The total sample size for each task is reported under the F-value.

Note. Mm = Males with a male co-twin; Mf = Males with a female co-twin; Fm = Females with a male co-twin; Ff = Females with a female co-twin; F-value represents the variation explained by the mean differences between four twin groups; Eta-squared (η2) is the value for the effect size; All the tests were standardized for the whole sample (males and females combined) with a mean of 0. Analyses were then run on these standardized values for males and females separately. For all measures, males’ average scores were positive and females’ average scores were negative.

**p < 0.01.

Figure 4

Standardized mean scores for 14 spatial ability scores, separately for four twin groups, based on the sex of the twin and co-twin. Note. Mm = Males with a male co-twin; Mf = Males with a female co-twin; Fm = Females with a male co-twin; Ff = Females with a female co-twin. All the tests were standardized for the whole sample (males and females combined) with a mean of 0. Analyses were then run on these standardized values for males and females separately. For all measures, males’ average scores were positive and females’ average scores were negative.”

Discussion

The first aim of the study was to investigate whether previously found sex differences for spatial ability are present across all aspects of spatial ability. As hypothesized, our findings showed that males performed significantly better than females on all examined tasks. Effect sizes ranged from small to moderate, consistent with the previous research which has shown that men outperform women on spatial ability tasks with advantage of up to one standard deviation[7]. Although sex differences in spatial ability were robust, individual differences within sexes explained far more variance in spatial ability than differences between sexes.

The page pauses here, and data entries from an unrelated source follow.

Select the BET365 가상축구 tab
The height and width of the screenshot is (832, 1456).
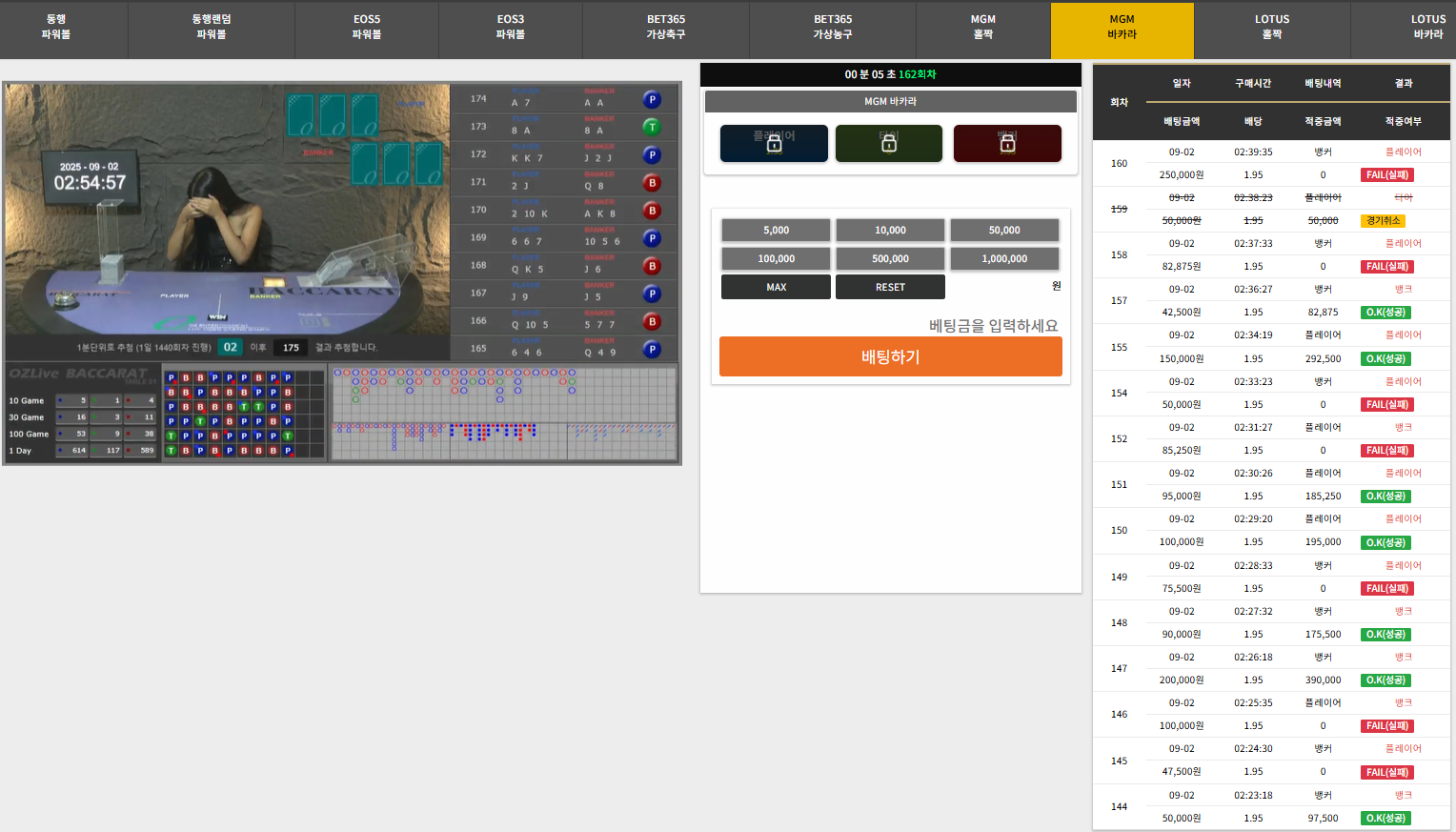pyautogui.click(x=666, y=27)
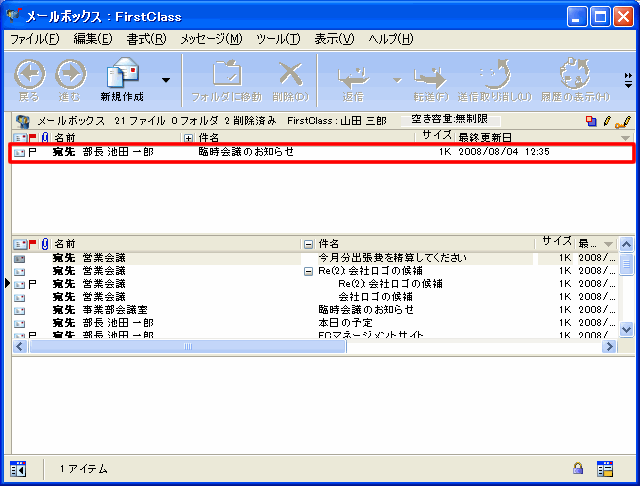Expand threads via upper 件名 header plus
This screenshot has height=486, width=640.
coord(188,137)
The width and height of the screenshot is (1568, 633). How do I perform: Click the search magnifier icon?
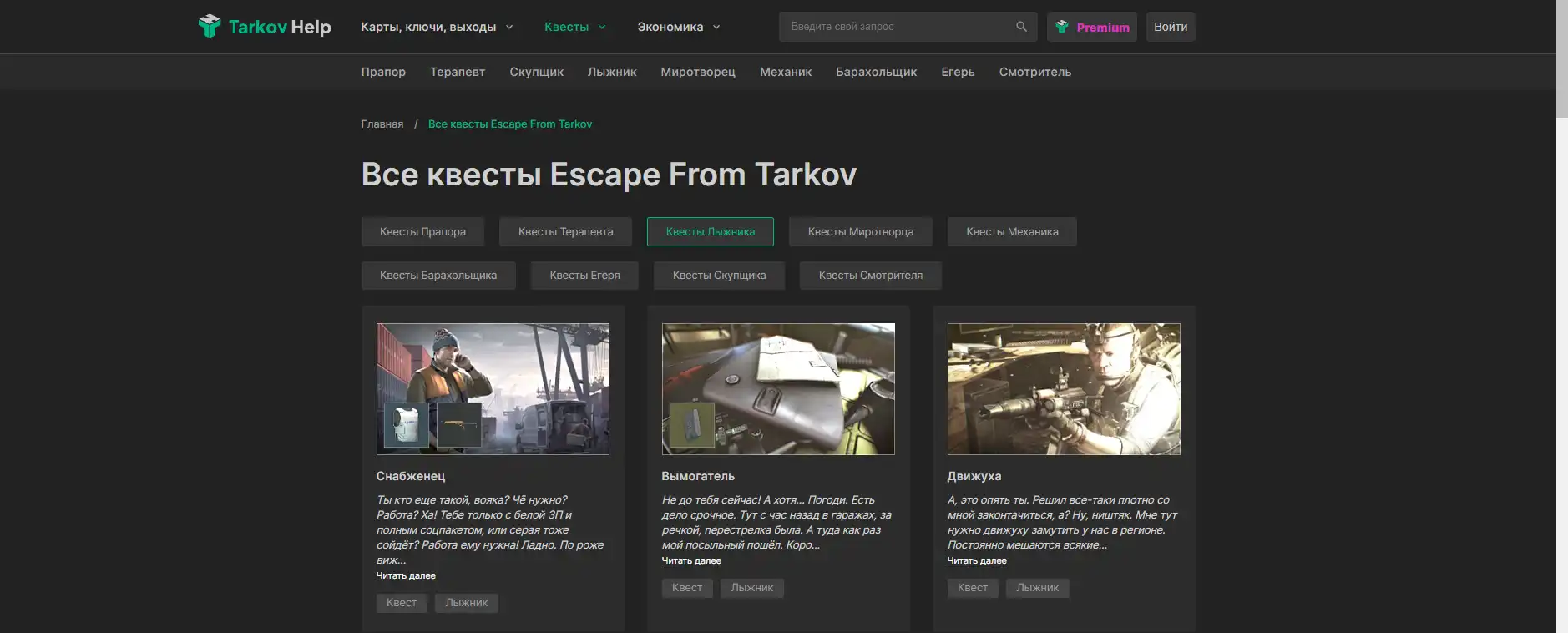coord(1021,27)
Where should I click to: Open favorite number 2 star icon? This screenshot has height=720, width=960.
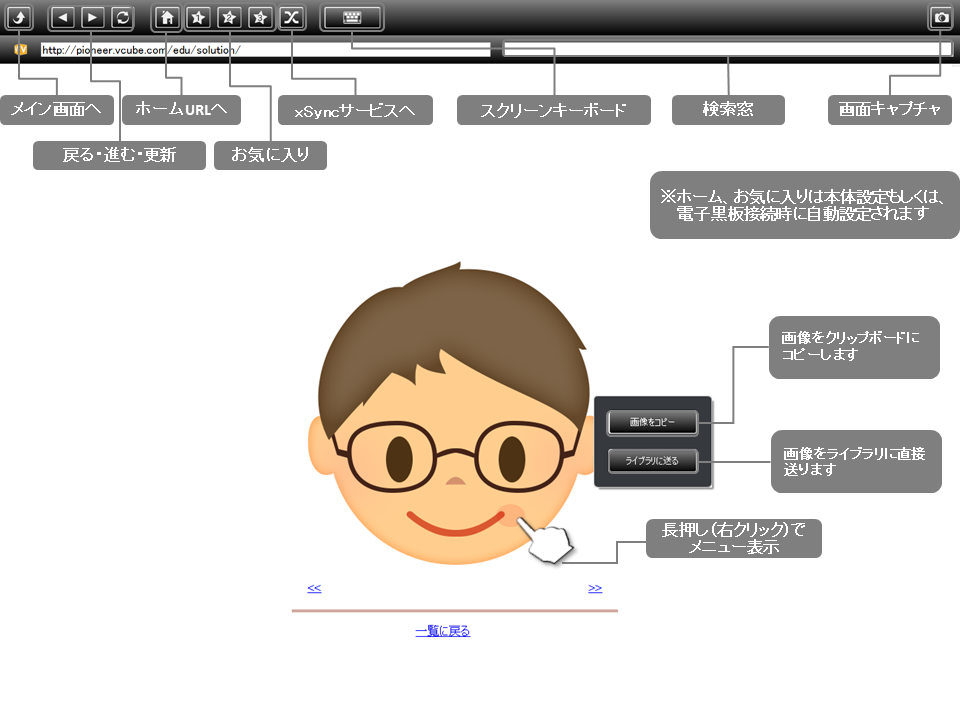point(229,17)
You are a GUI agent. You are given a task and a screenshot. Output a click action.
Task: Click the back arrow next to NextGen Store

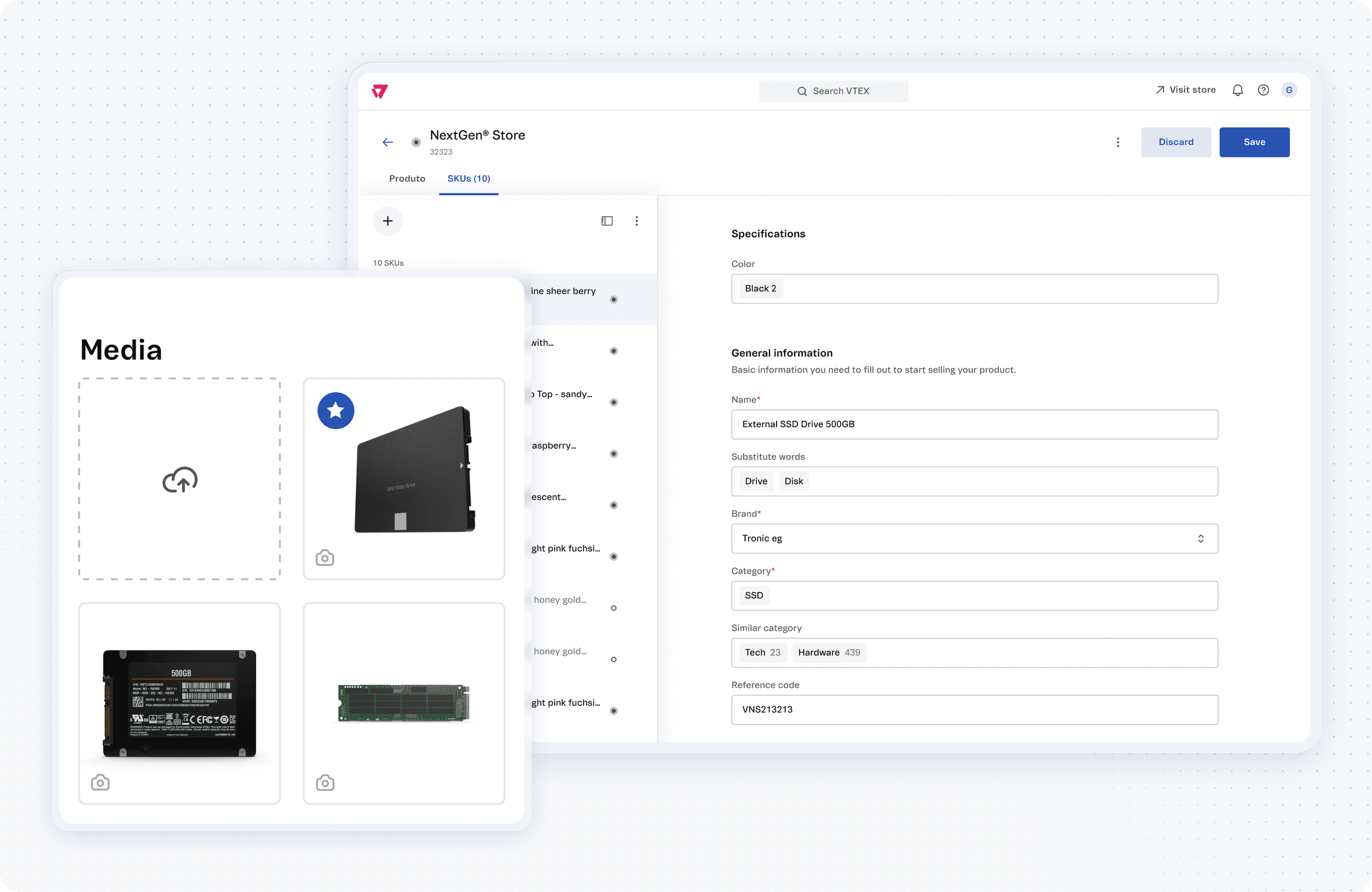(x=387, y=143)
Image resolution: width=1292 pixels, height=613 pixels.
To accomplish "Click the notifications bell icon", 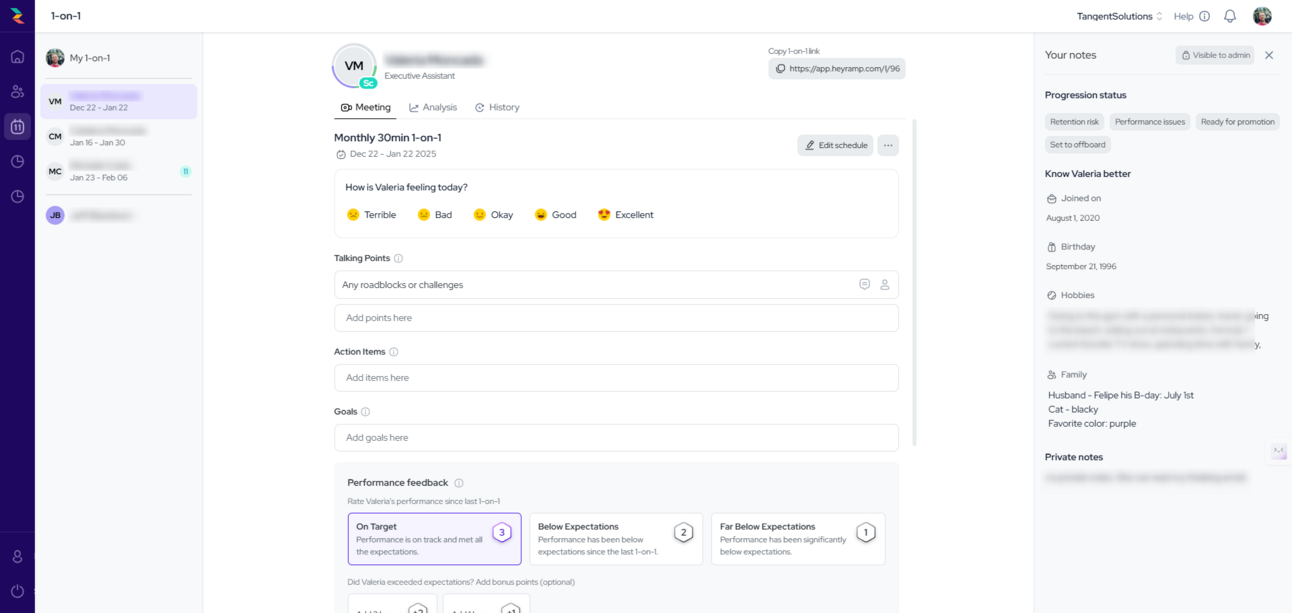I will coord(1230,16).
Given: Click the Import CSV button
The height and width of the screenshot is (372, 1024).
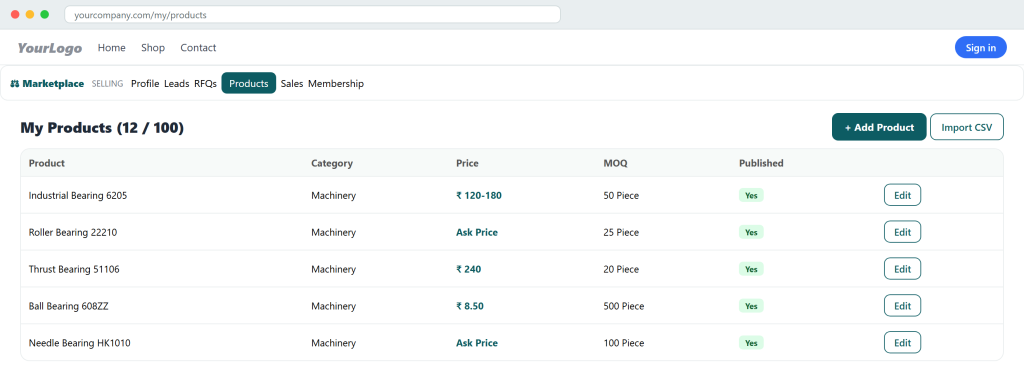Looking at the screenshot, I should pos(967,127).
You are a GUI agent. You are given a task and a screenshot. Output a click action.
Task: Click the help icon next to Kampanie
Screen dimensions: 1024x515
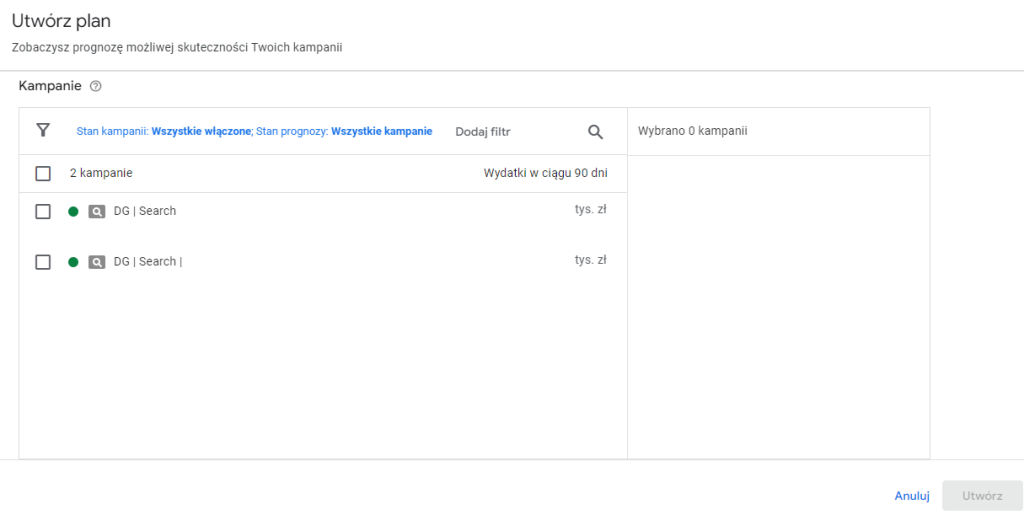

The consistently better performance of males over females in all spatial ability measures provides further indirect support for viewing spatial ability as a unitary construct: sex differences in spatial ability maybe maintained by the general spatial ability factor[19,21]. Future studies could explore the role of spatial anxiety in sex differences in spatial ability. A recent study found a small, but significant sex difference: females demonstrated higher spatial anxiety, on average, when facing spatial tasks[60].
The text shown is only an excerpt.